Depending on your point of view, Del Rey’s comments come off as either startlingly vapid or genuinely disturbing. You can listen to the audio of the actual interview and make up your own mind — The Guardian released the tape after Del Rey claimed that she didn’t want to do the interview and that she was prompted by “leading questions” to say something she didn’t mean. Anyway, I don’t really want to talk about Lana Del Rey because, well, it gets tiresome. But there is something to be said here about the macabre side of rock ‘n’ roll mythology.

Clearly, Frances Bean Cobain is right — you only get one life, and it’s an awful shame to end it at 27 years of age. The vacuity of the whole “27 Club” idea is something we’ve discussed before on Flavorwire, but even beyond that, there’s a romanticization of death in popular culture. This, of course, is far older than the contemporary music industry — you can trace it back as far as the great Greek tragedies, and probably a whole lot further, although someone more educated than me in the classics will have to provide the examples. The point is, death — and especially death inflicted by one’s own hand — has long been a romantic metaphor for extremes of passion and emotion. This view is entrenched in our culture, and… well, let’s just say it’s not especially helpful for suicide prevention endeavors.

The idea that people can be influenced to suicide has long been a controversial one, not least in the music industry, for reasons we’ll get to shortly. But the fact remains that there is definitely a connection between the way that suicide is portrayed in our culture and individual suicide attempts. There’s a heap of reading on this — psychology papers like this and this draw direct correlations between media portrayals of suicide and the prevalence of copycat attempts: as the former states baldly, “Numerous international studies have shown that media reporting of suicide can encourage copycat acts.”

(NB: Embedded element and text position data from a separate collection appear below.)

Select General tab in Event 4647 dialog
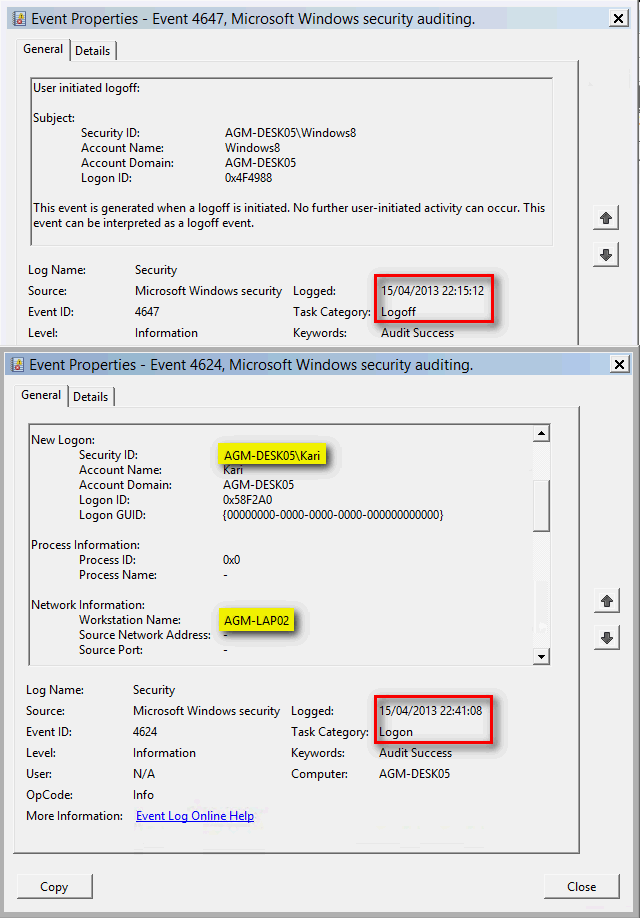Image resolution: width=640 pixels, height=918 pixels. [x=43, y=49]
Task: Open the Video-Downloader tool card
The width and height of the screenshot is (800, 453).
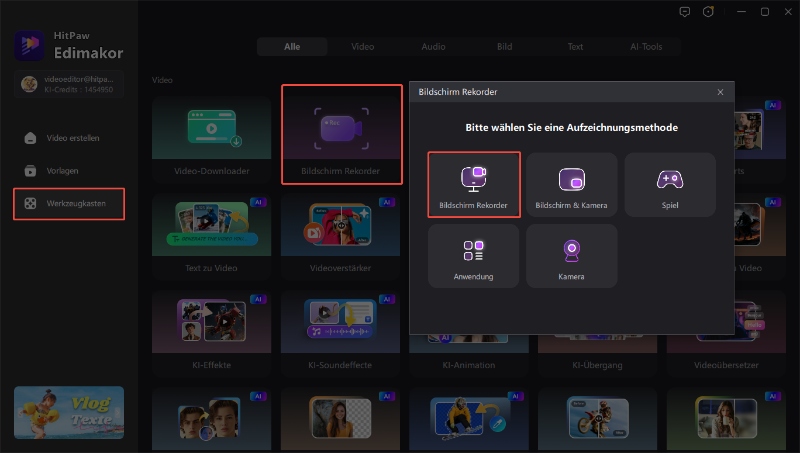Action: pyautogui.click(x=211, y=135)

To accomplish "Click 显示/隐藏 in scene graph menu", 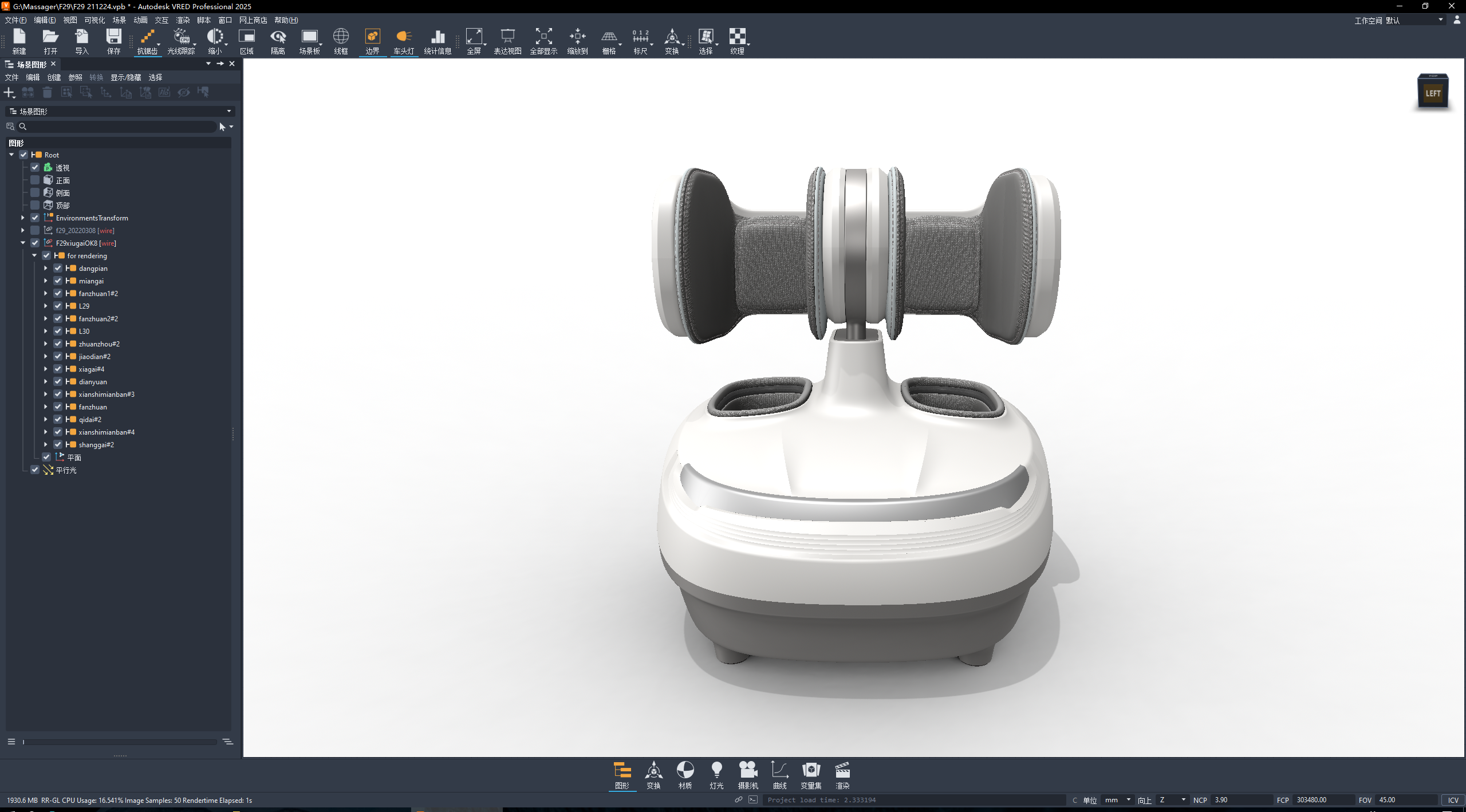I will [x=127, y=77].
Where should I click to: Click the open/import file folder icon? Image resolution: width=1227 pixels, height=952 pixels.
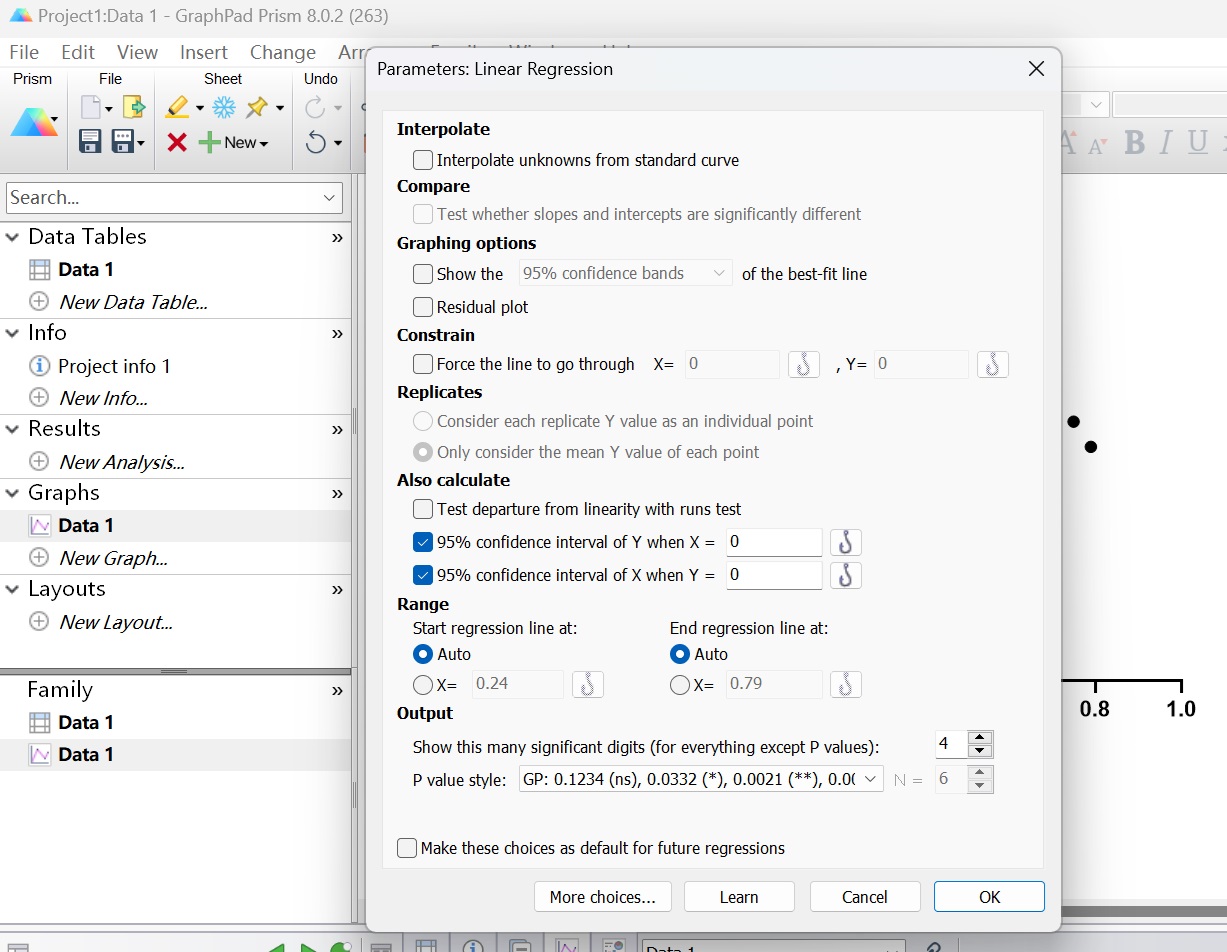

So yes, comments like Lana Del Rey’s are naïve at best and irresponsible at worst. At the same time, it’s absurd to place too much importance on them. No one wakes up in the morning and goes, well, shit, I’ve never thought of killing myself before, but if Lana Del Rey says it’s cool, then maybe I will! The media and society at large have been only too keen to try to place the blame for suicide on musicians, a view that’s both simplistic and very convenient in allowing authority figures to avoid examining any other causative factors.

The point is that there’s no single factor that causes suicide (or self-harm). It’s not the act of a selfish narcissist, but it is a form of narcissism. It can have endless motivations, virtually none of which you can really understand if you’re not suicidal. The urge to destroy yourself can arise in grief and anguish, but it can also come like a cold thought in the night. It may well be entirely rational — if, for instance, you suffer from a terminal illness that is only going to bring pain and destroy your quality of life. But whatever the case, it’s not something that anyone else can understand.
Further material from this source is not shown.